Dowd foresees an avalanche of lawsuits coming as the insurance industry continues to uncover the legions of mounting deaths coming from the complications of the mRNA COVID-19 vaccines.
Dowd teamed up with an insurance industry analyst and researched the life insurance claims. They found that since OneAmerica shocked the world by announcing a 40% rise in non-COVID deaths in younger working-class employees, multiple other insurance companies worldwide have seen the same thing – massive rises in non-COVID deaths. And the evidence inescapably points to the vaccines as the cause. See mark 13:16.

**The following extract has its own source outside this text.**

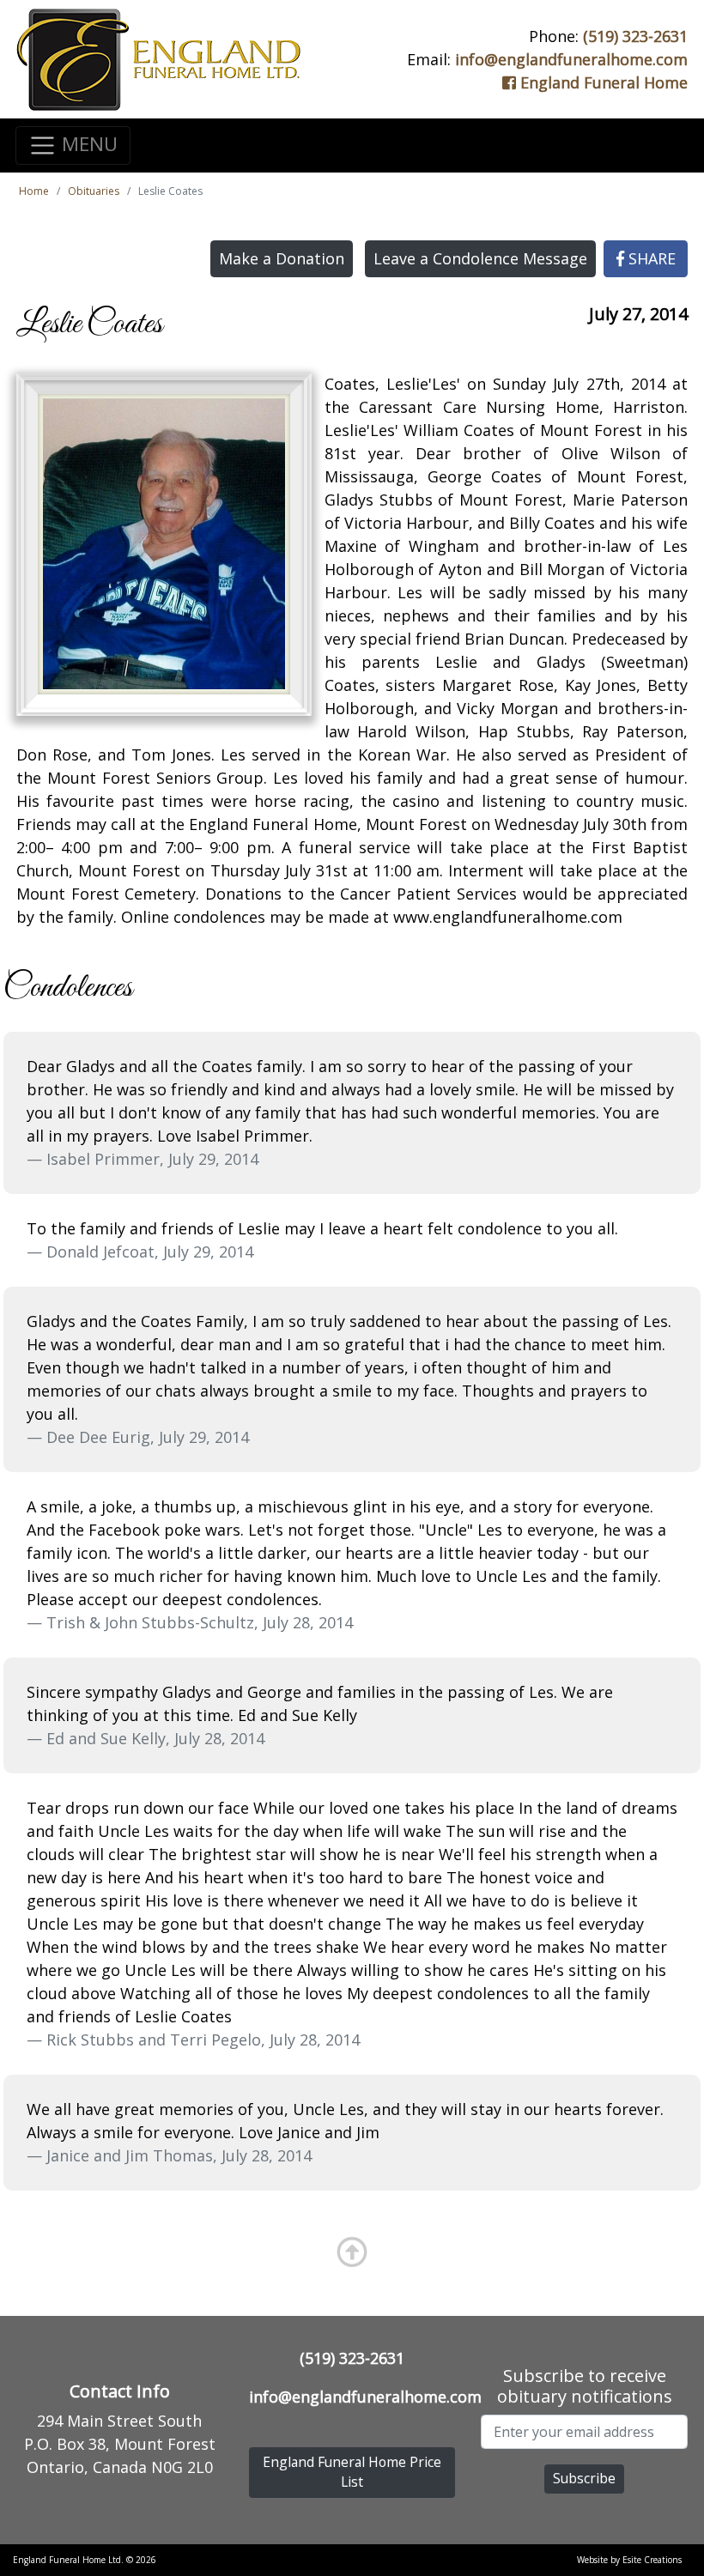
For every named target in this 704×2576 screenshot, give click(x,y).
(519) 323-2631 (635, 36)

Dowd has been researching the COVID-19 vaccines and what he considers obvious evidence of knowing concealment of the actual risks of death – and he points to the Herculean efforts of Pfizer with FDA in withholding their data despite legal challenges to release it. He likens the FDA today to the rating agencies during the Mortgage Crisis.

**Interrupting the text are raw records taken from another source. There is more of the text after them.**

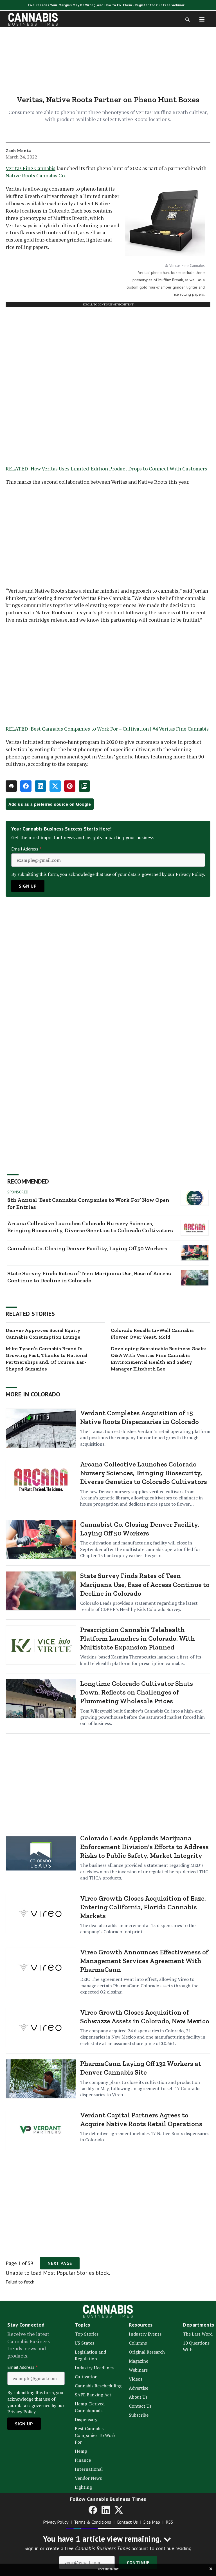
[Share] (26, 786)
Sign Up (28, 886)
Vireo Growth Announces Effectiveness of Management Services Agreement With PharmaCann (144, 1961)
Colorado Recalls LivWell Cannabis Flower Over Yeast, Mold (152, 1333)
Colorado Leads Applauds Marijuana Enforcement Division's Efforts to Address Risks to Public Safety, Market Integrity (144, 1847)
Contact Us (127, 2522)
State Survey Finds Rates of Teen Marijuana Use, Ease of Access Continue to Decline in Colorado (89, 1277)
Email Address (26, 849)
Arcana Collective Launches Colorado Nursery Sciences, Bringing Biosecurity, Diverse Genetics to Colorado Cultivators (90, 1227)
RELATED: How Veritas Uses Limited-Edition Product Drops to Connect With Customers (106, 468)
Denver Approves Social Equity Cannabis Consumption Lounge (43, 1333)
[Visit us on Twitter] (118, 2509)
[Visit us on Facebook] (93, 2509)
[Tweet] (55, 786)
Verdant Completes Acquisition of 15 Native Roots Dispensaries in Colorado (139, 1417)
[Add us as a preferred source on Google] (84, 786)
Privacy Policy (55, 2522)
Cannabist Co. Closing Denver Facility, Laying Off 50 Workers (87, 1248)
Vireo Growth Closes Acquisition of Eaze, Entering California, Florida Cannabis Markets (143, 1907)
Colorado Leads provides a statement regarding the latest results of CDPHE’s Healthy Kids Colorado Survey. (139, 1606)
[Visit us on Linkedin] (106, 2509)
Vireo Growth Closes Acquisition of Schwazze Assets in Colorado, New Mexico (144, 2016)
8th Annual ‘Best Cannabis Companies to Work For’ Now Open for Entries (88, 1203)
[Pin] (69, 786)
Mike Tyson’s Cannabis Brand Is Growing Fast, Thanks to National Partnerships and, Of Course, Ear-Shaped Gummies (46, 1358)
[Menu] (202, 19)
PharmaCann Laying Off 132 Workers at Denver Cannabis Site (140, 2067)
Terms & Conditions (92, 2522)
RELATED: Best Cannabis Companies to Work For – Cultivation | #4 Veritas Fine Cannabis (107, 728)
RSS (169, 2522)
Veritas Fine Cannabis (30, 168)
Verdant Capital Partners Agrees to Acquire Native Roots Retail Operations (141, 2119)
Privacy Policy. (190, 874)
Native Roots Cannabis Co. (36, 175)
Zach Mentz (18, 150)
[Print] (11, 786)
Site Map (151, 2522)
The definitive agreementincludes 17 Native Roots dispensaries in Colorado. (144, 2136)
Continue (138, 2562)
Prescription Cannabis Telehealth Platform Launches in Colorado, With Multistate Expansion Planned (137, 1638)
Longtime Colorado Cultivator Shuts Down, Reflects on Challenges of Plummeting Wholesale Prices (136, 1692)
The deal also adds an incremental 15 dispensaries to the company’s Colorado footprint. (137, 1928)
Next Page (60, 2263)
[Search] (185, 19)
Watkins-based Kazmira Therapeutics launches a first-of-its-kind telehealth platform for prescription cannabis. (141, 1660)
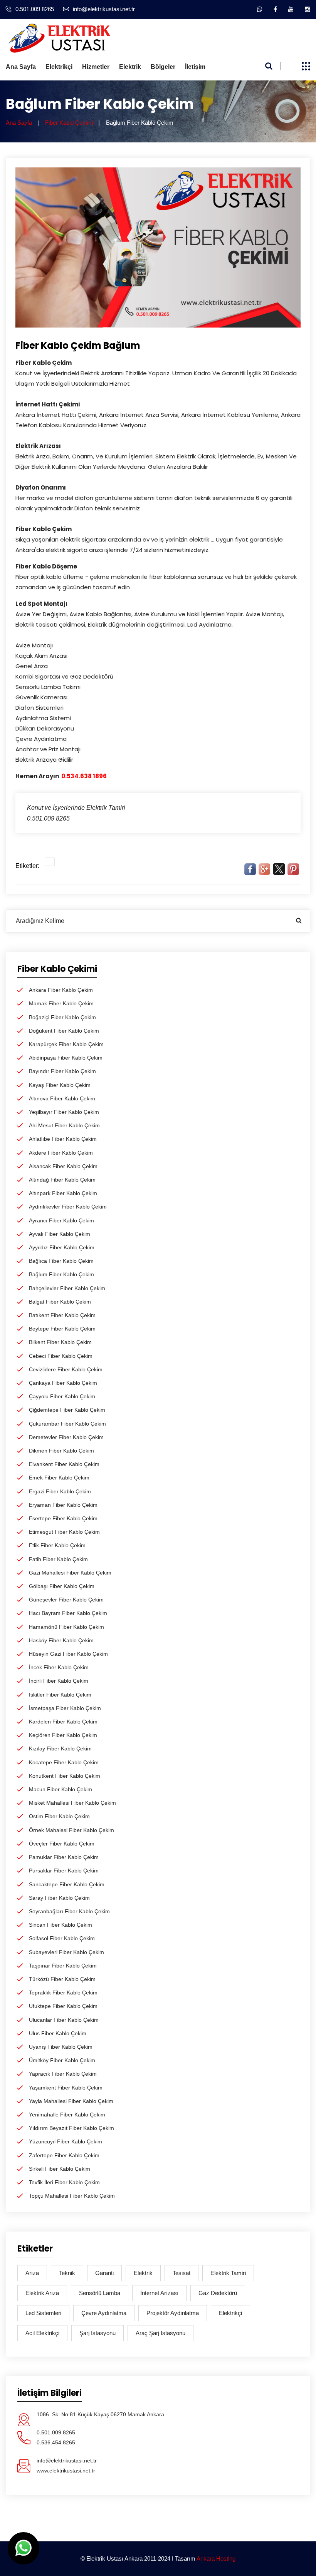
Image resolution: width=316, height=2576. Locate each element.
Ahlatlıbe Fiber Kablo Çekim (63, 1139)
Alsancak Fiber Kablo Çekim (63, 1166)
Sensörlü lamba (99, 2293)
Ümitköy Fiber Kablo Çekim (62, 2060)
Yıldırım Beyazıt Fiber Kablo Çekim (71, 2128)
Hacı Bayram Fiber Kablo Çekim (68, 1613)
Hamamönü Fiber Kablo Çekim (66, 1627)
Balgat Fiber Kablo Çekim (60, 1302)
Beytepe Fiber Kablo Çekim (62, 1329)
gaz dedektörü (217, 2293)
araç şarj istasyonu (160, 2333)
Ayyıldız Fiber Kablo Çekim (61, 1247)
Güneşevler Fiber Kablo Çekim (66, 1599)
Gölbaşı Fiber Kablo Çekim (61, 1586)
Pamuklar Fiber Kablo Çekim (64, 1857)
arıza (32, 2273)
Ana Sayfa (21, 67)
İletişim (195, 67)
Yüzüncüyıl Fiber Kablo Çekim (65, 2141)
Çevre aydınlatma (103, 2313)
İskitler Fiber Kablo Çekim (60, 1695)
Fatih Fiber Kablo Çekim (58, 1559)
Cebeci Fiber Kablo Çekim (60, 1356)
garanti (104, 2273)
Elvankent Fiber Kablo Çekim (64, 1464)
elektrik (143, 2273)
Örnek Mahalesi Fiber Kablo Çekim (71, 1830)
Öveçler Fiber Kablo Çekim (61, 1843)
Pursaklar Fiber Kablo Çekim (64, 1870)
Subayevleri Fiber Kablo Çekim (66, 1952)
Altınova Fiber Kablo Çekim (62, 1098)
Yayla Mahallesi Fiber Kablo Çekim (71, 2101)
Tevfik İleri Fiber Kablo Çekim (64, 2182)
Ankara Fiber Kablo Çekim (61, 990)
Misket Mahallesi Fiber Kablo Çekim (72, 1803)
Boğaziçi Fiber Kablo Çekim (62, 1017)
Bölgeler (163, 67)
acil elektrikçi (42, 2333)
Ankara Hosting (216, 2558)
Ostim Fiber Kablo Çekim (59, 1816)
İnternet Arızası (159, 2293)
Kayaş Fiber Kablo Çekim (60, 1085)
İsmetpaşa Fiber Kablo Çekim (65, 1708)
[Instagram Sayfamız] (307, 9)
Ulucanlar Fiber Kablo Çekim (64, 2020)
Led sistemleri (43, 2313)
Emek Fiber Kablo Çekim (59, 1477)
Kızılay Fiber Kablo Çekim (60, 1748)
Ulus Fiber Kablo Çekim (57, 2033)
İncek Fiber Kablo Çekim (59, 1667)
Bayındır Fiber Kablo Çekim (62, 1071)
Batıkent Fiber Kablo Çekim (62, 1315)
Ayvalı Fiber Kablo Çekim (59, 1234)
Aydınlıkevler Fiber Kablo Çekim (68, 1207)
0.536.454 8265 (56, 2442)
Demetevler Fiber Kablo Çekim (66, 1437)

“FDA is the trusted third party, just like the rating agencies were. And a lot of doctors in this country, a lot of local governments are placing their trust in the FDA which gets 50 percent of its budget from large cap pharma. It wasn’t any one person…I think they overlooked things…An all-cause mortality end-point should have stopped this thing in its tracks – and it didn’t.” See mark 1:51.
There were more deaths in the vaxxed group than in the unvaxxed. Dowd assumes fraud based upon the FDA backing Pfizer in not releasing their data. He believes this is a knowing attempt to conceal the deaths.
“When one party enters into a contract…and fraud was occurring when they entered into that contract, and the other party did not know that – the contract is void and null. There’s no indemnity if this can be proven, and I think it will be.” See mark 4:45.